J’ai toujours soupçonné, à tort ou à raison, les neuf espèces de moustiques qu’on rencontre sur l’Amazone et que je nommerai plus tard, d’avoir fait de Loreto, sinon la capitale de leur royaume, du moins le centre de leurs opérations et le théâtre de leurs exploits. Nulle part, en effet, l’audace de ces brigands ailés ne m’a semblé plus grande, leur fanfare plus ironique, leur suçoir plus aigu, leur venin plus corrosif, la blessure qu’ils font, plus lente à se cicatriser. Les poules, les canards, les pigeons, les hoccos, les pauxis et les agamis qui sont, à Loreto, les commensaux de l’homme et composent sa basse-cour, s’empresseraient d’appuyer ma motion s’ils avaient encore la faculté d’exprimer leurs idées par des mots, comme au temps du bon La Fontaine. Par suite de la lutte incessante qu’ils ont à soutenir contre les moustiques, ces volatiles ont contracté des habitudes qu’ils n’eurent jamais à l’état de nature. Quand sonne pour eux l’heure du sommeil, ils se terrent, s’embûchent, se roulent, se pelotonnent ou s’aplatissent de manière à mettre à couvert toutes les parties dénudées de leur individu.
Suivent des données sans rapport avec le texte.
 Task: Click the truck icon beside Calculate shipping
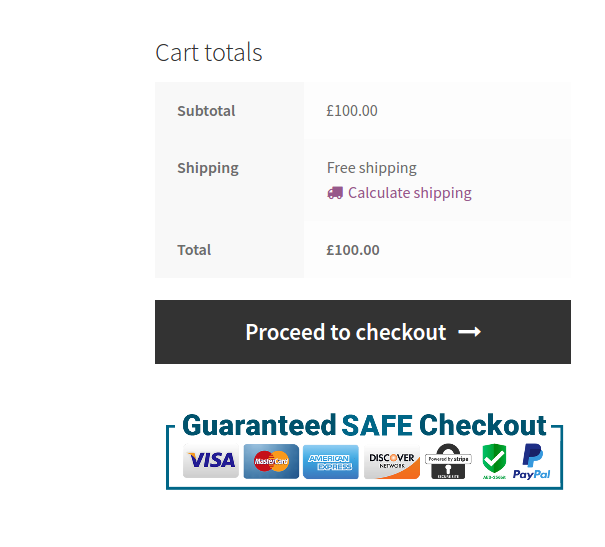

Mais le moustique, qui rôde autour d’eux comme le lion rugissant de l’Écriture, finit par trouver le joint de l’armure, y plonge son aiguillon et appelle ses camarades à la curée. Au milieu de la nuit, un bruissement d’ailes, un pépiement étouffé, une plainte inarticulée, révèlent la douleur du pauvre oiseau que mille dards intelligents transpercent à l’envi.
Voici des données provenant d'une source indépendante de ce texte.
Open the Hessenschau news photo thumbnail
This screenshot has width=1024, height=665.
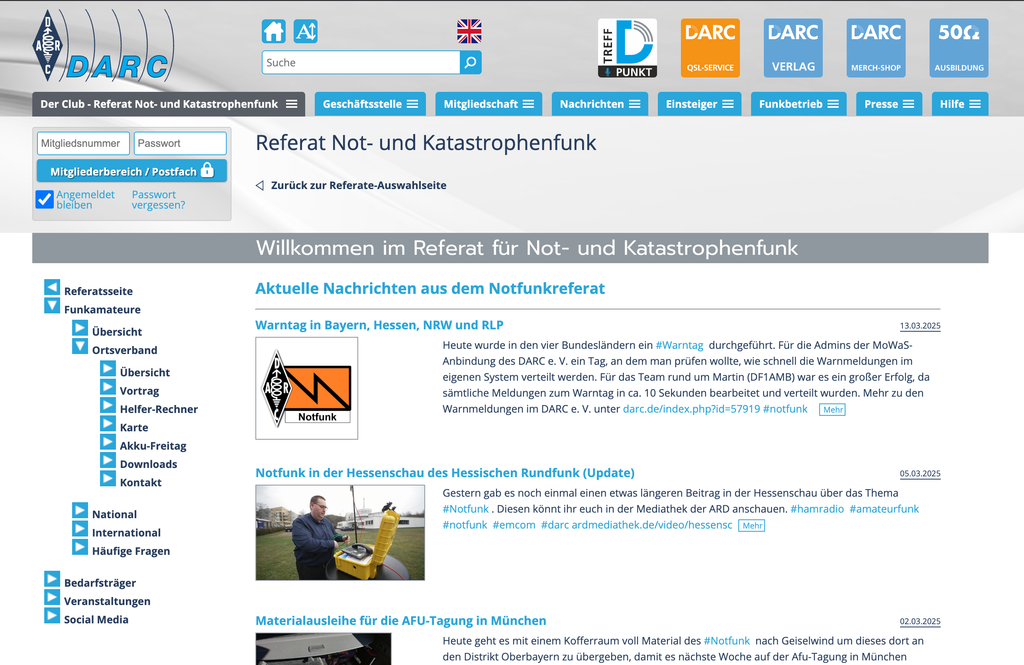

Dans les forêts, les animaux sauvages emploient d’étranges expédients pour se dérober aux attaques de ces vampires. Le jaguar, roulé sur lui-même au milieu d’un fourré, cache son nez et ses paupières entre ses larges pattes ; le pécari creuse une fosse, s’y blottit et s’y couvre de feuilles sèches ; le tapir, plongé tout entier dans la vase, ne laisse pointer au dehors que l’extrémité du nez-trompe au moyen duquel il respire. Quant à l’homme, il a comme on sait la faculté de se garantir du fléau en s’ensevelissant dans un cercueil d’étoffe où il halète par 45° de chaleur.

Un matin, assis dans une montaria, espèce de youyou local que manœuvraient un pilote et deux rameurs chargés de me conduire à la Barra do Rio Negro, je m’éloignai de Loreto avec un sentiment de joie, que mon hôte, s’il avait pu le soupçonner, eût pris pour de l’ingratitude ; trois heures après notre sortie de l’odieux village, le Pérou restait pour toujours en arrière et nous entrions en pays brésilien ; au vieil empire de Manco-Capac, succédait le jeune empire de Pedro II.
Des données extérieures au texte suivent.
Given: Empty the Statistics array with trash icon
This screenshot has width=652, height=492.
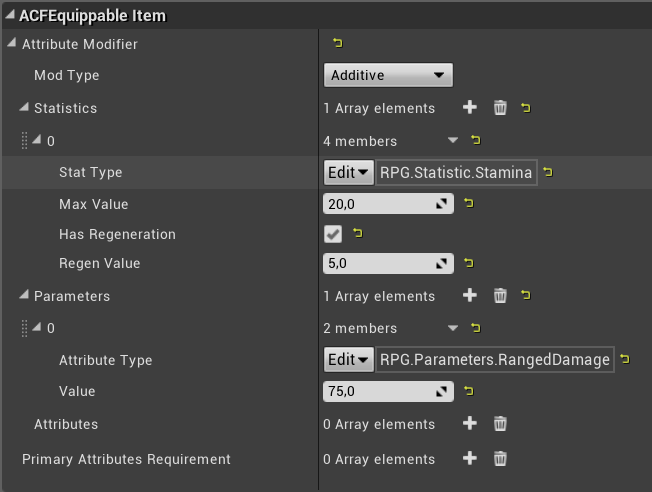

Notre passage d’un territoire à l’autre fut signalé par une tempête assez sérieuse. En mer, je n’en eusse fait aucun cas, blasé que j’étais alors sur les coups de vent et les coups de cape ; mais une tempête d’eau douce avait un caractère original qui me séduisit. Mon crayon en main, j’essayai d’en noter les diverses phases, car la peindre avec des couleurs eût été une entreprise au-dessus de mes forces.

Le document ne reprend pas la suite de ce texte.